Photos that day show children in the community pool and lined up in a group.

It was Naomi's best friend's birthday party, but not a large group, no more than 10 guests.

When Ghenet Tseggai arrived to pick Naomi up, she found total chaos.

"She was at the edge of the pool and people were trying to do CPR, and I jumped in, and then paramedics arrived to take her," said Tseggai.  "It was the worst day of our lives."

Naomi had been underwater for several minutes, and barely survived, spending months in pediatric ICU and acute rehabilitation.

Four months later, she was able to come home.

Her father fears helium-filled party balloons contributed to Naomi's accident.

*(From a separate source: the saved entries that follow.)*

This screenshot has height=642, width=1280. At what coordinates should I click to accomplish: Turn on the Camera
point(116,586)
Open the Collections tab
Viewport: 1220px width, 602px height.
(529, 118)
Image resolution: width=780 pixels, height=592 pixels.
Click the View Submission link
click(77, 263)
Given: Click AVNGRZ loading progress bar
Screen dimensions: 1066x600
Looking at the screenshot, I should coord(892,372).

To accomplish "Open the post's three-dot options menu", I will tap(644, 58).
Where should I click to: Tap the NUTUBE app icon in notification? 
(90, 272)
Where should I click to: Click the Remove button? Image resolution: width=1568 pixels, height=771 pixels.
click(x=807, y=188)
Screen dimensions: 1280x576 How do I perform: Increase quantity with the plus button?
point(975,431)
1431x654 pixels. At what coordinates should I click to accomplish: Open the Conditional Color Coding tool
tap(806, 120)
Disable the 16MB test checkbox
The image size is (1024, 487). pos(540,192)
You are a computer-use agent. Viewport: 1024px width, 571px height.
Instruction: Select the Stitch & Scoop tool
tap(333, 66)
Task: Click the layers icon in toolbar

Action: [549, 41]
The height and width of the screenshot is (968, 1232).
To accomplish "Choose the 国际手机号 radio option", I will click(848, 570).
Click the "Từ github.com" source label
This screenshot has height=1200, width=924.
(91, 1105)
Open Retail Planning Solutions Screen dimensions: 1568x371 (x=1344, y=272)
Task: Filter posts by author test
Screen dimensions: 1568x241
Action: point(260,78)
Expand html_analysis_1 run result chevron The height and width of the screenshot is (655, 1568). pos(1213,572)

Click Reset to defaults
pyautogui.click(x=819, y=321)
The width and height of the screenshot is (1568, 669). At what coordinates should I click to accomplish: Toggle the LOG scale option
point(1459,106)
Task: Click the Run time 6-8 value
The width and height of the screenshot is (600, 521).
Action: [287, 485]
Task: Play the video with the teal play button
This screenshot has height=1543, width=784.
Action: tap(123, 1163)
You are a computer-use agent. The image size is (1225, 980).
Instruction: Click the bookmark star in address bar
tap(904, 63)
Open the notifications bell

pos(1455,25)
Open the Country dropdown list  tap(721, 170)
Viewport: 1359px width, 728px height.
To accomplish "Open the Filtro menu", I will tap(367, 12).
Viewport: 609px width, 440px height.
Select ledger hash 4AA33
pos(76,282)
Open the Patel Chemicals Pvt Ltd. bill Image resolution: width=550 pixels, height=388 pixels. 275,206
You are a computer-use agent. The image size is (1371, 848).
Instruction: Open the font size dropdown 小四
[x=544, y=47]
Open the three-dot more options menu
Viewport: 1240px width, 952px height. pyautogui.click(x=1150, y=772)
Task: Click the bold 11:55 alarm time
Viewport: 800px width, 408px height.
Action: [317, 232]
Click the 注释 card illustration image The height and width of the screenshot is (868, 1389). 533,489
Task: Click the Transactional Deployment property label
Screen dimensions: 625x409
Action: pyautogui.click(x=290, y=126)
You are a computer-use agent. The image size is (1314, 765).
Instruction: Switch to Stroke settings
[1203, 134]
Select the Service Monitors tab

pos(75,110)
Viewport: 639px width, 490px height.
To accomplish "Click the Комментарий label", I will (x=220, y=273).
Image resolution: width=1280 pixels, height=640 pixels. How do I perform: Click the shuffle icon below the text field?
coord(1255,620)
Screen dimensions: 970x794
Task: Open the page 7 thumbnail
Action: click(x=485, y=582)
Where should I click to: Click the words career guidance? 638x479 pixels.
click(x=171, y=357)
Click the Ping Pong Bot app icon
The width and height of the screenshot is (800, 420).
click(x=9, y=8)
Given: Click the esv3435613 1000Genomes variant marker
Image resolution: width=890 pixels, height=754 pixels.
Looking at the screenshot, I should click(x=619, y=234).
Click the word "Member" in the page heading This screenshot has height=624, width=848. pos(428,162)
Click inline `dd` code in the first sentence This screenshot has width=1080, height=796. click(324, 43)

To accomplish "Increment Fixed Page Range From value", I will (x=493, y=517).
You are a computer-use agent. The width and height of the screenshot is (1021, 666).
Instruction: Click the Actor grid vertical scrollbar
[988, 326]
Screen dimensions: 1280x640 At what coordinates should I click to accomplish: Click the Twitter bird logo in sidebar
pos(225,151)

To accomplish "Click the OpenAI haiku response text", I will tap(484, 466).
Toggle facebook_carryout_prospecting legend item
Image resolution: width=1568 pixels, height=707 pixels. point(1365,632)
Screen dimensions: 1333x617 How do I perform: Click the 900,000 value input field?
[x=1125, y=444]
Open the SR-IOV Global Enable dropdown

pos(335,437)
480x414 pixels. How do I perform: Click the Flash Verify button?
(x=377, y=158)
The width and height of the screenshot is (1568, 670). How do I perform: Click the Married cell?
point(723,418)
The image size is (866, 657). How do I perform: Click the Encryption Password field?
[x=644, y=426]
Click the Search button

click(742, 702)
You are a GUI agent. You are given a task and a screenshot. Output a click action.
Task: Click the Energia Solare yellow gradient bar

He has seen security video - still in police possession - that shows the children inhaling helium from balloons to alter their voices. Naomi does so as well, but she is the only child in the water.

When she breathes in the helium, the video shows the balloon fall forward while she tilts backward.

Mulughietta Tseggai believes she passed out before slipping under the pool's surface.

"Naomi falls down to the backside and after that, she doesn't come out of the water."

At the time, the other children had moved on to the party room, and no one noticed Naomi missing.

Another resident of the complex, chasing a ball for his son, spotted Naomi in the shallow end and called for help.

"This was preventable and people need to be aware," laments Tseggai. "If somebody's not around, and not protecting them like in Naomi's case, this can happen."

Teachers at Loma Verde, fond of the family and heartbroken at the tragedy, are among supporters on a GoFundMe page for the family.

It is raising money for incidental medical expenses and treatments not covered by insurance.

"You hold onto the memories of who she is," said Sara Cofiell, who was Naomi's kindergarten teacher and taught her older brothers as well.

"Naomi always wanted to help, one of the kindest hearts you'd ever meet," said Cofiell.

"She was a ball of energy and every day she came in with a hug and asked how you were doing, and she would have a million stories to tell you."

Now, Naomi's siblings make sure to sing to her, talk to her, and spend time with her.

"We are in pain, we are in real pain, we lost the one who was the best person in our house," said her dad. 

Naomi's parents want other families to realize how quickly everything can change.

"I just need people to pray for her because I believe in miracles," said mom Ghenet.